PROBLEM DESCRIPTION:
Your copy starts at the line containing "Task: Toggle the Participants panel icon" and ends at the last line of the material below. Reproduce those lines exactly, with no pictures.

.....

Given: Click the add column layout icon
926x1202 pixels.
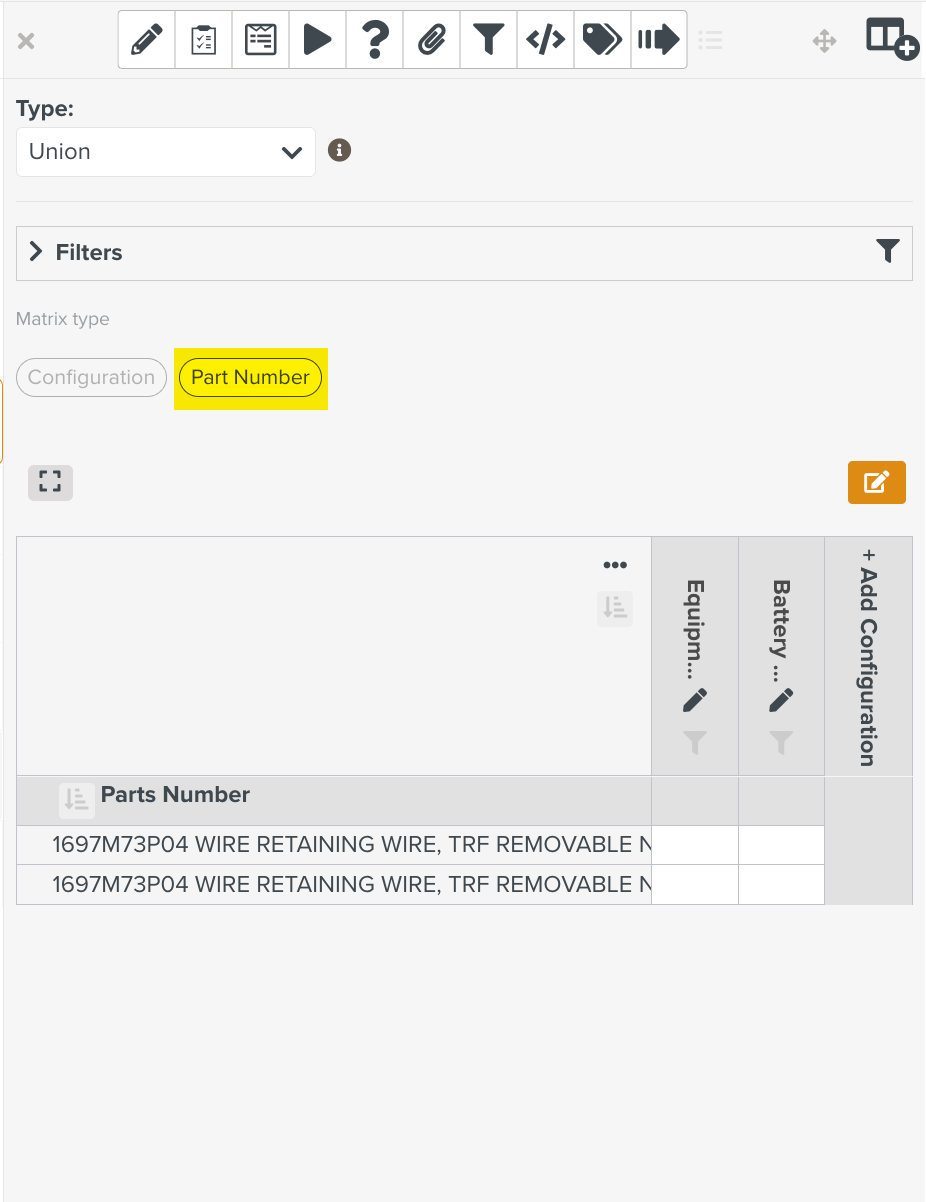Looking at the screenshot, I should (x=890, y=40).
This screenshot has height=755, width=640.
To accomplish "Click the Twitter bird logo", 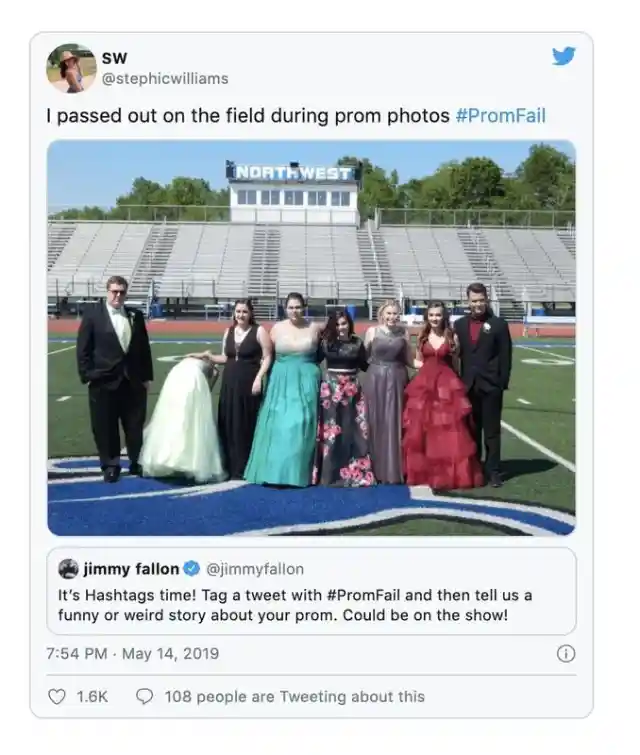I will pyautogui.click(x=563, y=56).
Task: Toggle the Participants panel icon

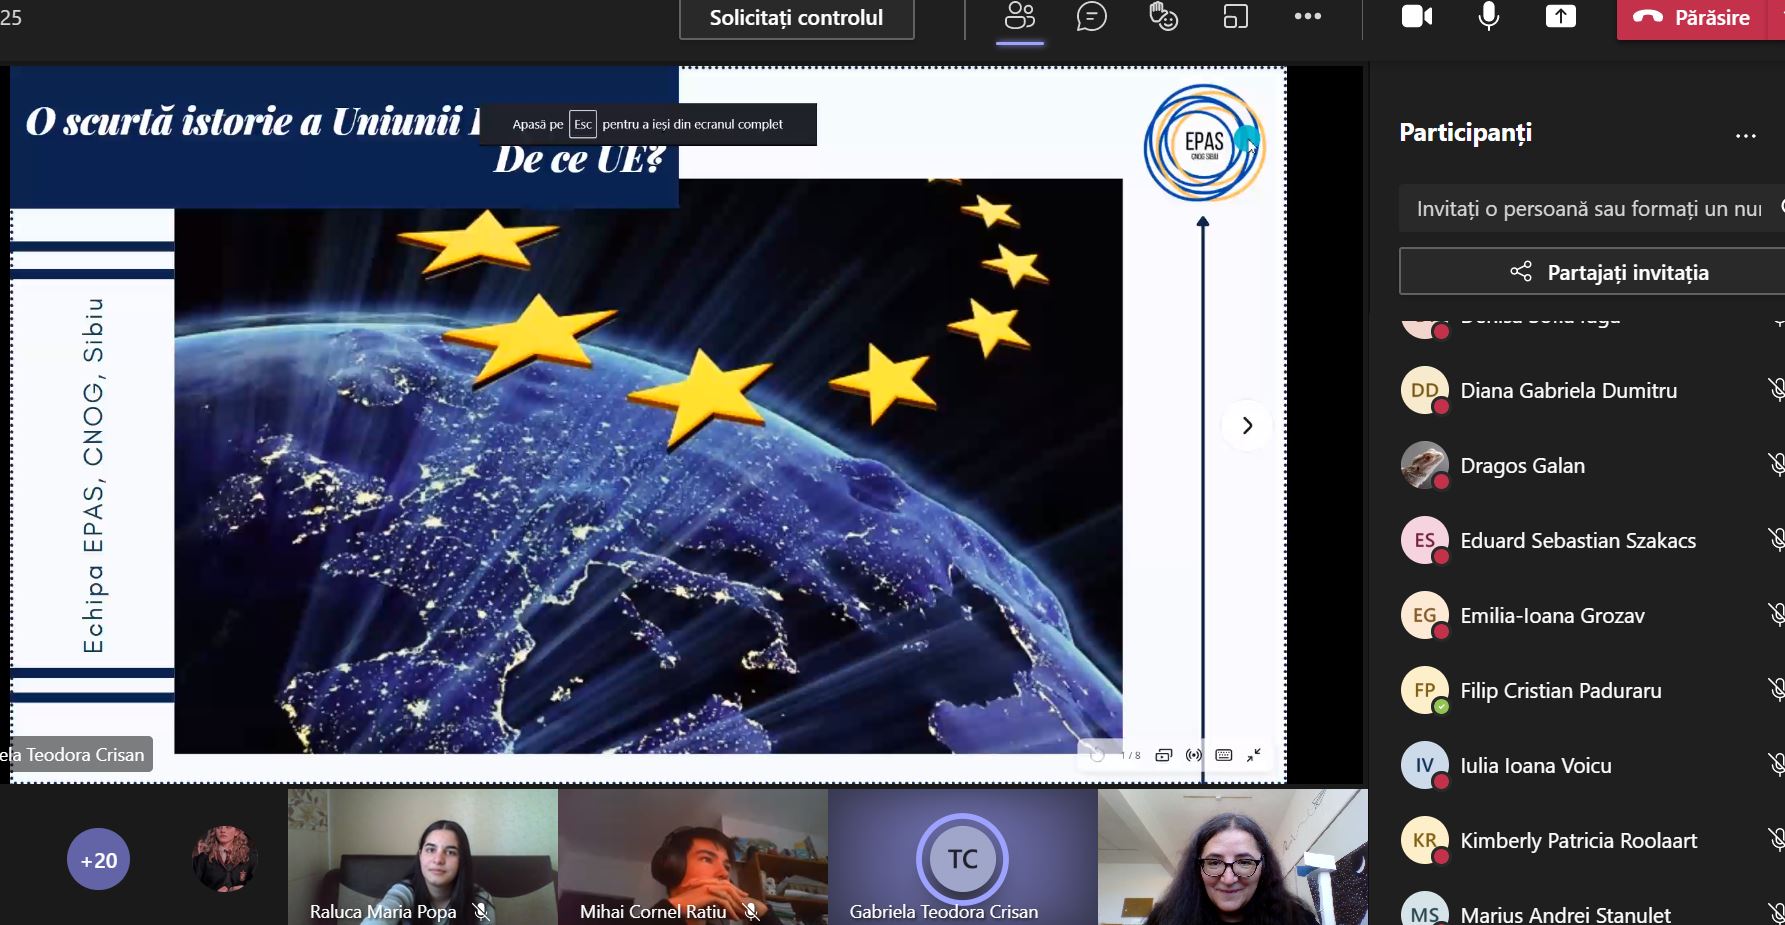Action: (x=1019, y=17)
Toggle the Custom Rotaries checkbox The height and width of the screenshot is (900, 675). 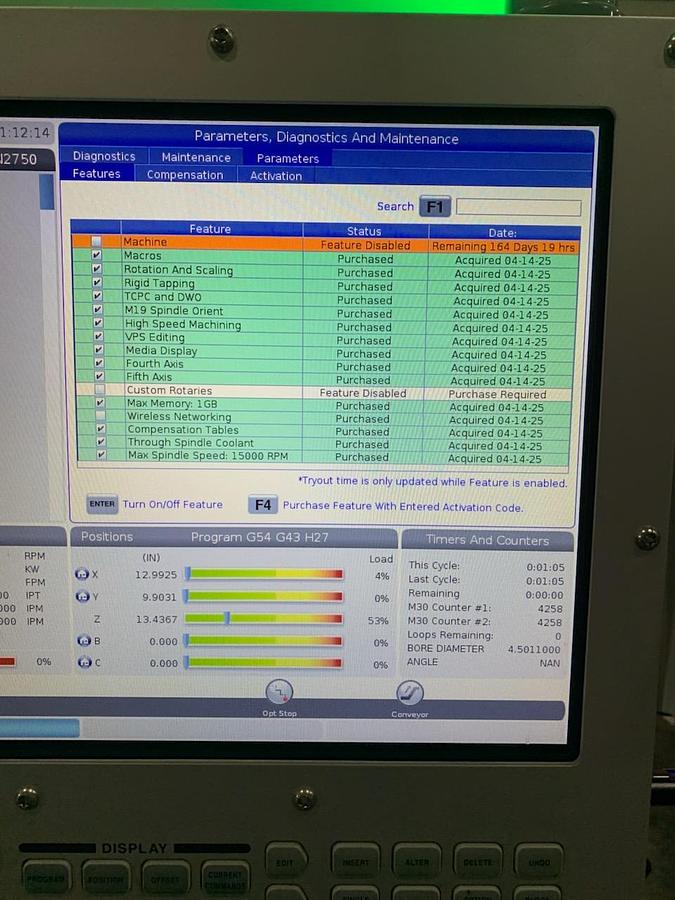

.....

SOLVED PROBLEM:
Task: Toggle the Participants panel icon

Action: (x=1019, y=17)
Toggle the Custom Rotaries checkbox The height and width of the screenshot is (900, 675). 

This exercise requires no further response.